Thursday, December 16th, 2010
Lots of cities are trying to build up high tech/internet industry clusters. I think there’s room for a lot of places to significantly boost their employment and business formation here, particularly in focused areas, but the top hubs like Silicon Valley have huge advantages that mean they’ll likely stay on top of the heap for quite some time.
A brief story about a company called Formspring illustrates this. Formspring is a spin-off of an Indianapolis online form vendor called Formstack. (Actually, Formstack was originally called Formspring, but the spinoff business became so big they changed their name). Formspring was one of those crazy social media growth juggernauts that signed up something like 15 million users in only eight months.
Of course, they needed money to keep up with this, and so went looking for investors. In the interview below from July with Formspring CEO Ade Olonoh, the interviewer described this as an “iconic super-angel funding round where every bold faced Silicon Valley name put money into you guys.”
The entire process end to end lasted 12 days. Somehow they got a conversation with Steve Anderson of Baseline Ventures. After a few phone calls over the first week, the Formspring team flew out to Silicon Valley where Steve arranged about 10 meetings over two days with a who’s who of investors, people Olonoh admitted he couldn’t have even listed on a whiteboard before the process started. Shortly thereafter the funding round was closed and Formspring relocated to Silicon Valley. Here is the entire interview, if you are interested. (If the video doesn’t display, click here).
In Silicon Valley they just plain move faster than everywhere else. That’s a huge advantage. And they have a huge reservoir of strategic investors who bring not only dollars to the table, but significant experience and expertise in growing businesses.
Another advantage is talent. In staffing up the business, Formspring was able to hire a couple people who worked on Second Life. Though the competition for developers in Silicon Valley is intense right now, the talent pool is still the world’s most robust for this type of business.
Similarly, talent and access to capital led a couple of University of Chicago entrepreneurs to relocate their enterprise to Silicon Valley. As WBEZ reports in “The One That Got Away.”
They didn’t go with the intention of staying. After all, Lieb and Mintz still had another year of B-School ahead of them. But like lots of good tech companies, the train barreled down the tracks at breakneck speed.
They took part in a summer business incubator program run by Y Combinator. By the end, they got a big, fat $3 million check from the venture-capital firm Sequoia Capital and some Valley angel investors.
But just because they got the money there didn’t mean they had to stay. They could have come back to Chicago. But they didn’t. They opened their headquarters in Mountain View, California, and now have 15 employees there and are “aggressively hiring.”
Lieb says the main reason was because Huibers lived in California already. But there was another reason that speaks to Silicon Valley’s dominance.
“We knew we needed to hire a bunch of people, and being here in the Valley is really where all that technical talent is,” Lieb said in an interview.
And even though they did talk with venture capitalists in Chicago, there aren’t as many of them and they’re more cautious, Lieb says.
Now all is not doom and gloom here.
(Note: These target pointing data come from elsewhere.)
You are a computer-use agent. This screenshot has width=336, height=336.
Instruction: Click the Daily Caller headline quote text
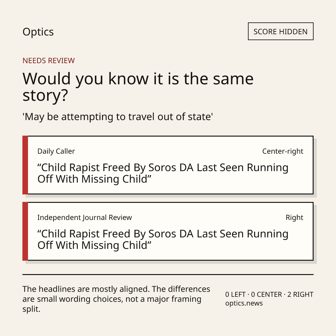click(x=163, y=173)
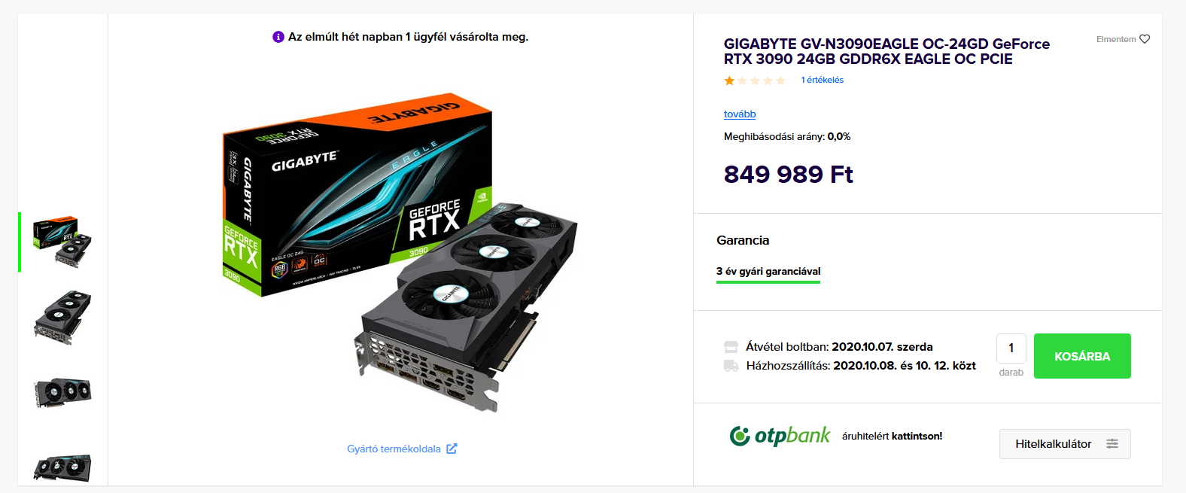The height and width of the screenshot is (493, 1186).
Task: Click the sliders icon on the Hitelkalkulátor button
Action: point(1112,444)
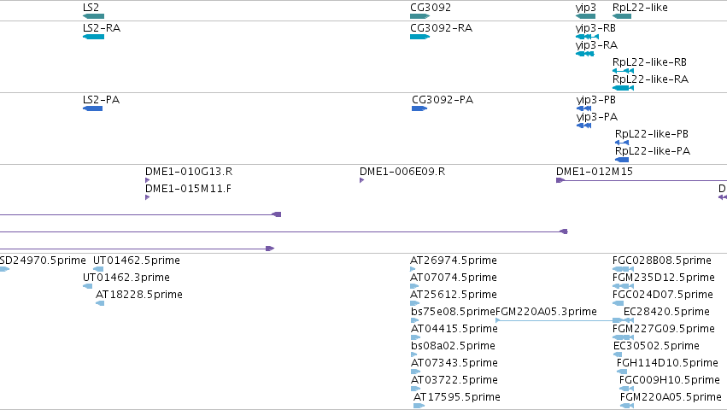727x410 pixels.
Task: Select the DME1-015M11.F marker triangle
Action: pyautogui.click(x=148, y=197)
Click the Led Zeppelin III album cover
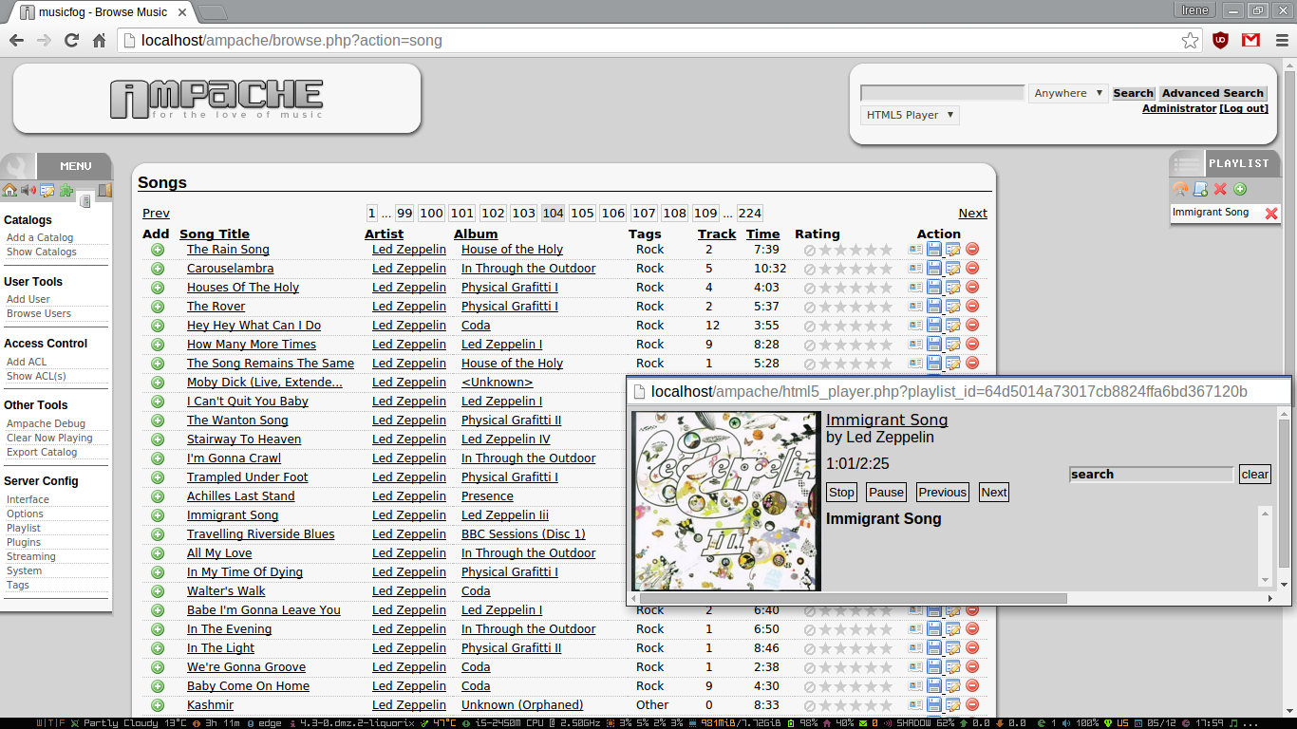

I don’t think a place like Indianapolis was a great fit for Formspring. It’s a perfect fit for B2B businesses like Exact Target, but a mass-consumer social networking site is not the city’s sweet spot. So I wouldn’t feel too bad about losing the business. Similarly, WBEZ also reported how Groupon has ignited a startup boom in Chicago.
But I think this story shows some important differences in the capabilities and ways of doing business between the Midwest generally and Silicon Valley. (For example, there appears to have been a media blackout in Indy regarding the relocation. I read about it in the New York Times). It shows why the Valley has had such staying power, and why it is so hard to build and sustain an innovative tech cluster like this over time.